Creating a Liferay DXP theme can be accomplished using two different tools:
- Liferay Theme Generator (Node.js-based themes that use the Liferay JS Theme Toolkit)
- Project template/archetype (Gradle/Maven-based)
Liferay Workspace offers an environment where developers can use the Liferay Theme Generator to create themes and their work can be seamlessly integrated into their overall DevOps strategy. You can leverage the Liferay Theme Generator to create Node.js-based themes inside workspace or you can leverage it externally and copy themes into Workspace.
Workspace also offers a traditional Java-based theme approach (leveraging Gradle/Maven) for those that can’t use the Liferay JS Theme Toolkit’s tools in their CI environment.
Below you’ll learn how to manage both Node.js-based themes and Gradle/Maven-based themes in Workspace.
Node.js Themes in Workspace
Liferay Workspace reserves the themes
folder only for themes that are created
with the Themes Generator. There are no Blade CLI-provided commands or Maven
archetypes to generate a theme. You must leverage the
Liferay Theme Generator
from within the themes
folder to create them; you can also copy a generated
theme into the folder.
You’ll demo this theme management capability next. Be sure the Liferay Theme Generator’s required tooling is installed.
-
Navigate to your workspace’s
themes
folder and run the following command:yo liferay-theme
Follow the prompts to create your theme.
-
Navigate into your new theme and run
../gradlew build
. Liferay Workspace builds the front-end theme using Gradle.
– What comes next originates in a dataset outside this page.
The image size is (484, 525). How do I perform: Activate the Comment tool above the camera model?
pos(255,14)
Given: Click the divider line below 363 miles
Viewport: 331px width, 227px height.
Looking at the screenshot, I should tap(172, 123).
Under the hood, Liferay’s Node Gradle Plugin is applied and used to build your theme. -
Workspace is smart enough to differentiate between theme types. For instance, you can’t copy a theme built with the Theme Generator into the
wars
folder and expect it to build. You can test if your project is recognized by Workspace by running this command from Workspace’s root folder:../gradlew projects
Your CLI should display your new theme under the
themes
project.Root project 'liferay-workspace' +--- Project ':themes' | \--- Project ':themes:my-generated-theme'
If you moved a WAR-style theme (Gradle/Maven-based) into the
themes
folder, it is not recognized by the Gradleprojects
command.Note: Workspace identifies whether a theme was generated by the Theme Generator by checking whether it has a
package.json
file. Any theme without this file is not compatible in thethemes
folder.
Excellent! You learned how generated themes are recognized in workspace and where they should reside. Next you’ll learn how workspace manages WAR-style themes.
Gradle/Maven Themes in Workspace
Liferay Workspace provides the wars
folder for any WAR-style project. Themes
created with Blade CLI or
Maven using the theme
project template or archetype are automatically generated here when creating the
project within Workspace.
Themes built using Liferay’s theme
project template are always WARs and should
always reside in Workspace’s wars
folder. They should never be moved to the
themes
folder; that folder is reserved for themes generated by the Theme
Generator only.
To build an existing WAR-style theme in Workspace, run the ../gradlew build
command. Liferay Workspace builds the theme using Gradle. Under the hood,
Liferay’s
Theme Builder Gradle
Plugin is
applied and used to build your theme. It works similarly in a Maven workspace.
See the
Building Themes in a Maven Project
tutorial for more information.
Awesome! You know how WAR-style themes are built in workspace and where they should reside.